[Supplied passage]:
1) the ontology of WordNet and its role in OntoLex 
2) the alignment between WordNet and SKOS ontologies
3) the issue of what is a reference relation/object in OntoLex

Re: (1)

WordNet ontology has been investigated several times, and a pragmatic representation has been agreed in a W3C Task Force, and heavily used since then (2005). Both WordNet 2.0 and WordNet 3.0 in RDF are currently using that vocabulary, and extensions have been provided e.g. for standoff data, domains, etc.
The obvious strategy here would be to have corresponding OntoLex classes and properties for each WordNet ontology class or property that seems relevant to OntoLex. For example, the distinction between synsets and senses is quite universally accepted, and despite the occasional disputes on its interpretation, it is pretty clear when semiotics is taken into account: given the triangle expression-meaning-reference (a sign), a sense is a meaning expressed by exactly one expression, while a synset is an "equivalence class of senses", i.e. it is a meaning expressed by one or more expressions. There is a case when a sense and a synset are semiotically (but not pragmatically) identical: monosemous expressions. In polysemous cases, a synset has senses as "parts" or "members" (or any other relation name we find clear to everyone).
Therefore:
 wordnet:WordSense rdfs:subClassOf ontolex:LexicalSense
 wordnet:Synset rdfs:subClassOf ontolex:LexicalSense
 wordnet:wordsense-vomit-verb-1 rdf:type wordnet:WordSense
 wordnet:synset-vomit-verb-1 rdf:type wordnet:Synset

Re: (2)

WordNet ontology has lexical entities and their senses in its domain of discourse. SKOS ontology has firstly KOS (Knowledge Organisation Systems) entities in its domain of discourse, often called "concepts", which can have "labels". The analogy between lexical and KOS semantics has been spotted several times, and SKOS-XL tries to abridge the two worlds by treating all lexical items as a "Label". Indeed the broader/hypernym relations have a similar informal (≈intensional) semantics, and formal semantics adopted in most logics is perfectly fine with treating those intensional entities as the same stuff. If we accept that, the obvious consequence is to consider SKOS concepts as more general than WordNet senses and synsets, with all the good outcomes of this assumption. 
On the other hand, I do not find it correct in principle to use ontolex:reference to link WordNet senses/synsets to SKOS concepts. The reason is again semiotic, and goes to the isse (3).
Therefore:
 ontolex:LexicalSense rdfs:subClassOf skos:Concept
 wordnet:hypernym rdfs:subPropertyOf skos:broader
 wordnet:wordsense-vomit-verb-1 skos:equivalentMapping myont:Vomit

Re: (3)

Intensional entities like WordNet senses/synsets and SKOS concepts are all meanings in the semiotic triangle, which shapes intuitions now current in most linguistics, logic and philosophy: animals use materialized symbols (expressions, manifestations) with some intension (meanings, senses) to refer to things, facts, or collections of things/facts in the world they are considering. Now, when wordnet:word-vomit has a sense <vomit%2:29:0::>, and a synset wordnet:synset-vomit-verb-1, we are still in the relation between expressions and meanings: reference relations are not treated at all by WordNet (except for the instanceOf relation introduced from version 2.1).

[Extracted entries]:
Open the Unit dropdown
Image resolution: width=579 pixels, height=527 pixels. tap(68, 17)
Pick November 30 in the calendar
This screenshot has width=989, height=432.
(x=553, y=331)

[What needs to be done]: Please reproduce, word for word, the stretch of the WordNet and OntoLex discussion from "Intensional entities like" through "from version 2.1).".

[Result of the task]:
Intensional entities like WordNet senses/synsets and SKOS concepts are all meanings in the semiotic triangle, which shapes intuitions now current in most linguistics, logic and philosophy: animals use materialized symbols (expressions, manifestations) with some intension (meanings, senses) to refer to things, facts, or collections of things/facts in the world they are considering. Now, when wordnet:word-vomit has a sense <vomit%2:29:0::>, and a synset wordnet:synset-vomit-verb-1, we are still in the relation between expressions and meanings: reference relations are not treated at all by WordNet (except for the instanceOf relation introduced from version 2.1).